Geisteswissenschaften, Kunst, Musik / Philosophie

Beschreibung

This book brings together twenty-three distinctive and influential essays on ancient moral philosophy--including several published here for the first time--by the distinguished philosopher and classical scholar John Cooper. The volume gives a systematic account of many of the most important issues and texts in ancient moral psychology and ethical theory, providing a unified and illuminating way of reflecting on the fields as they developed from Socrates and Plato through Aristotle to Epicurus and the Stoic philosophers Chrysippus and Posidonius, and beyond.


For the ancient philosophers, Cooper shows here, morality was "good character" and what that entailed: good judgment, sensitivity, openness, reflectiveness, and a secure and correct sense of who one was and how one stood in relation to others and the surrounding world. Ethical theory was about the best way to be rather than any principles for what to do in particular circumstances or in relation to recurrent temptations. Moral psychology was the study of the psychological conditions required for good character--the sorts of desires, the attitudes to self and others, the states of mind and feeling, the kinds of knowledge and insight.

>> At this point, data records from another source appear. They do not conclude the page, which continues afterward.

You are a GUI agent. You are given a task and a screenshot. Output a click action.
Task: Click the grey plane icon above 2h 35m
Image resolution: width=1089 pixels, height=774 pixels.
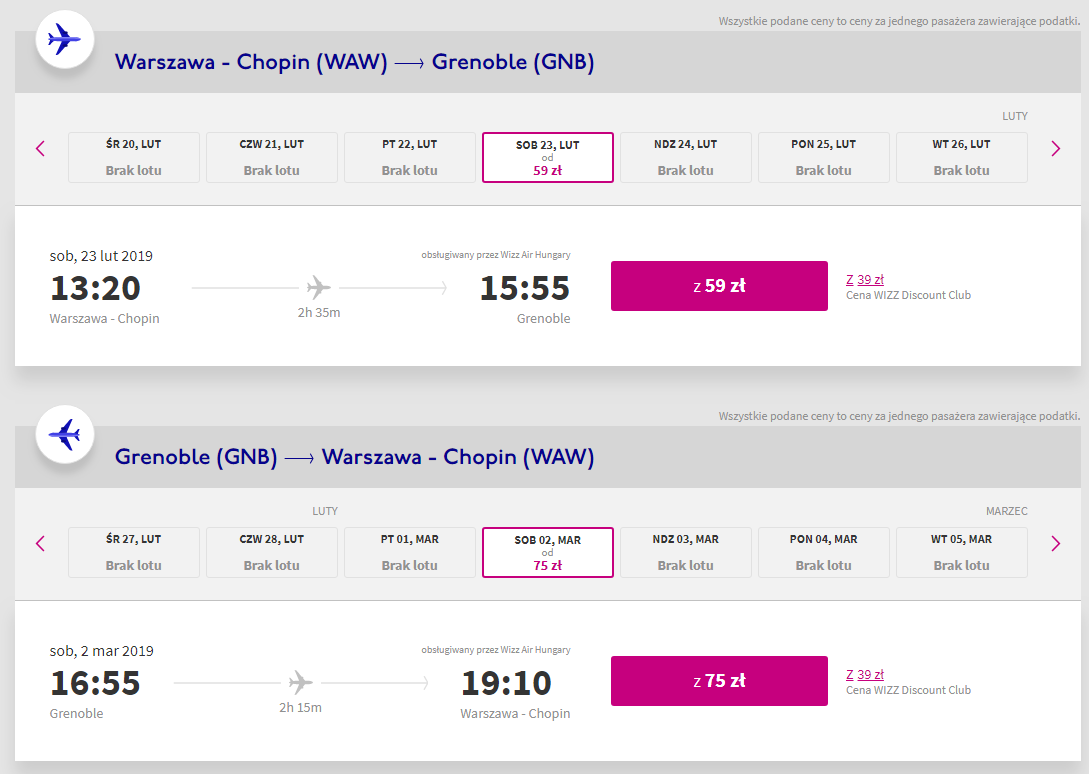coord(319,288)
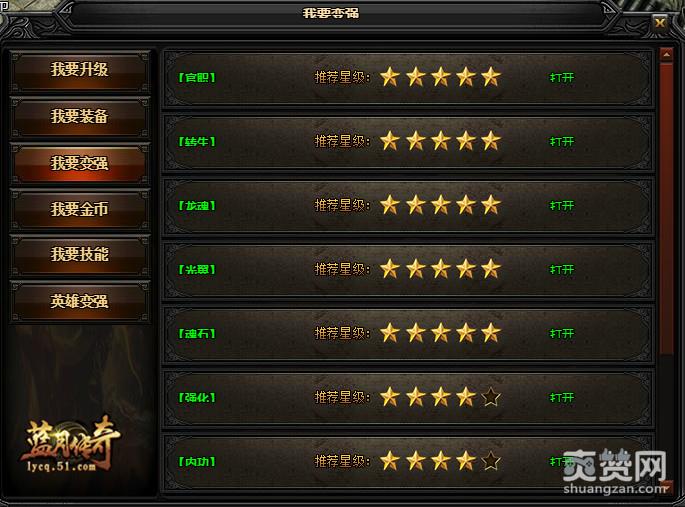Click the first gold star in 官职 row
Viewport: 685px width, 507px height.
(x=390, y=77)
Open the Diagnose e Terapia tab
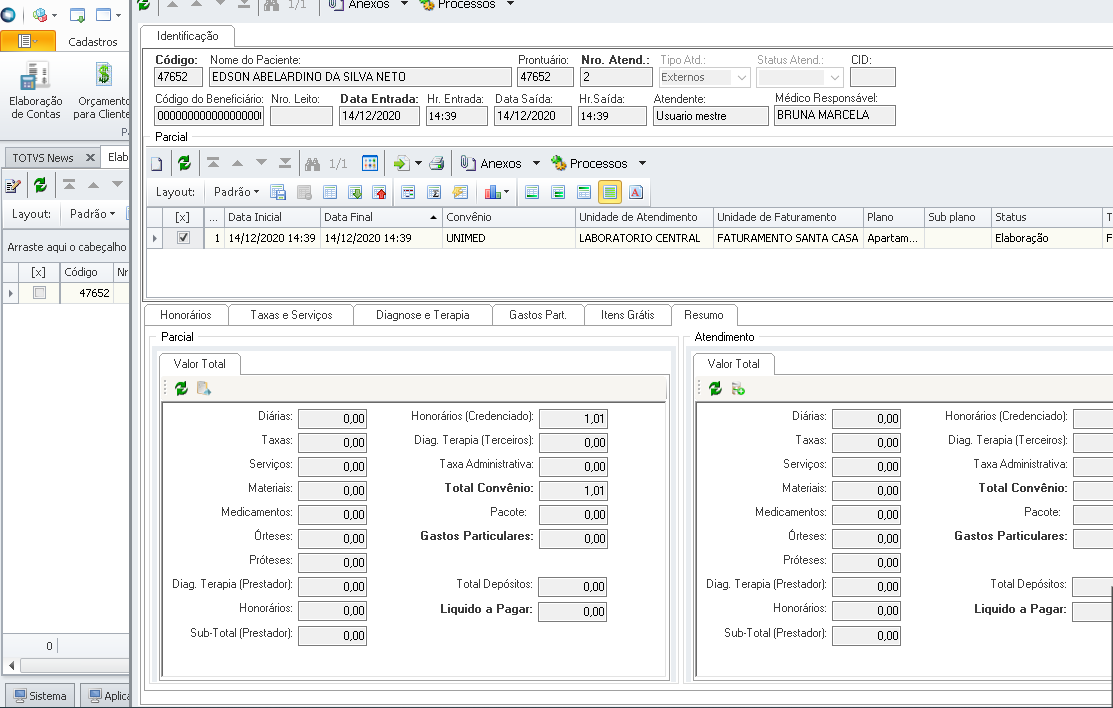The height and width of the screenshot is (708, 1113). pos(422,315)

Together these papers illustrate brilliantly how, by studying the arguments of the Greek philosophers in their diverse theories about the best human life and its psychological underpinnings, we can expand our own moral understanding and imagination and enrich our own moral thought. The collection will be crucial reading for anyone interested in classical philosophy and what it can contribute to reflection on contemporary questions about ethics and human life.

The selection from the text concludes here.